Look through the records below for the line with "Choose the 修身 fit option" and the line with "This screenshot has height=315, width=486.", then return those lines and all lines between, exactly.

TASK INPUTS: Begin

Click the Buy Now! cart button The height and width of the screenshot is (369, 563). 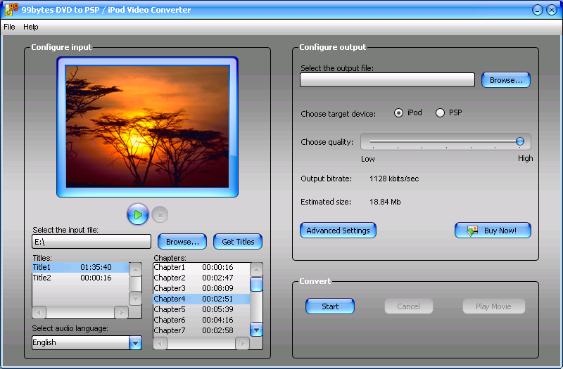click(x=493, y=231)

TASK INPUTS: End
TASK INPUTS: Begin

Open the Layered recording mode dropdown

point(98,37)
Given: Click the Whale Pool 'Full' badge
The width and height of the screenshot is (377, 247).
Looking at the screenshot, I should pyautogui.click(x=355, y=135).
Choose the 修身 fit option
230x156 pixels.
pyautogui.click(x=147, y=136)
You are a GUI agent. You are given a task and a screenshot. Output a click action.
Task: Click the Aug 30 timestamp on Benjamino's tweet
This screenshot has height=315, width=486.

TASK INPUTS: End

» RESULT OF THIS EXERCISE
Choose the 修身 fit option
230x156 pixels.
pyautogui.click(x=147, y=136)
You are a GUI agent. You are given a task and a screenshot. Output a click action.
Task: Click the Aug 30 timestamp on Benjamino's tweet
This screenshot has height=315, width=486.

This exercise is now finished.